"It happens that I am going through a period of great unhappiness and loss just now. All my life I’ve heard people speak of finding themselves in acute pain, bankrupt in spirit and body, but I’ve never understood what they meant."Some years ago I was a guest at a dinner given in honour of Carol Shields, who had given a lecture in the department where I was working, in which she talked about the writing of Unless. It was the second time I had met her, and in the interim she had become extremely ill, so that it was clear to everyone that this would very likely be her last visit to the UK. I was a pretty silent guest, as I recall, as usual preferring to listen to the conversation around me. Nevertheless (and that’s the title of Chapter Four of this novel), with a fairly recent course in bereavement counselling behind me, I felt the theme of loss was one with which I had a degree of familiarity, and I was acutely aware that she must recently have faced not just the loss of health, but also the imminent loss of her own life, for which I took the novel to be, at least in part, a metaphor. I was, I admit, fascinated and impressed that she should choose to tackle this loss by anatomising it in a work of fiction.
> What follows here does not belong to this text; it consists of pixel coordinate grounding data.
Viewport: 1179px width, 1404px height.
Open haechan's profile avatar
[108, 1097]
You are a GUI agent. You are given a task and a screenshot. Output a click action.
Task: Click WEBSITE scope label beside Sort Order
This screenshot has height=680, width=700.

So it might seem rather surprising that I haven’t read Unless until now, though it has been on my shelf for some time. The initial prompt to read it came from John’s Second Canadian Book Challenge, but the reason I took it to London with me last week was the comments made by one of the guests on BBC Radio 4’s A Good Read, where it was chosen as one of that week’s three books. Children’s novelist Terry Deary (not a writer whose work I know) pronounced it a waste of time (I paraphrase, so I hope he’ll forgive me if I misrepresent him) because reading is to entertain and not to improve the reader. Why on earth, he said, would you want to read about being miserable? Now, I admit that I’d put it off all this time because I knew it would make me sad and perhaps angry, but this enraged me so much that I felt compelled to defend it, because I believe that one of the most important functions of literature is precisely to offer the opportunity to extend the scope of your imagination and thus, experience, to provide the means with which to empathise and relate to others. Just as myths and legends did for our ancestors, so modern literature does for us (and this is a theme which Susan and Nymeth have recently expanded on with much wisdom). Fictionalising experience can allow an exploration of feeling in ways which may not always be open to writers of fact, as well as providing a safer means of doing so. This is particularly true for children (what parent wouldn’t rather have their child introduced to the idea of fear through a “scary” story, than by experiencing it first-hand?), but applies also to adults: should I limit my exploration of the possible loss of a child to watching reality television? can I only understand the plight of women in Afghanistan by risking my own life? Iris Murdoch described the novel as important precisely because it allows a reflective, rather than scientific, examination of the human condition, and this is exactly what Shields is giving us here.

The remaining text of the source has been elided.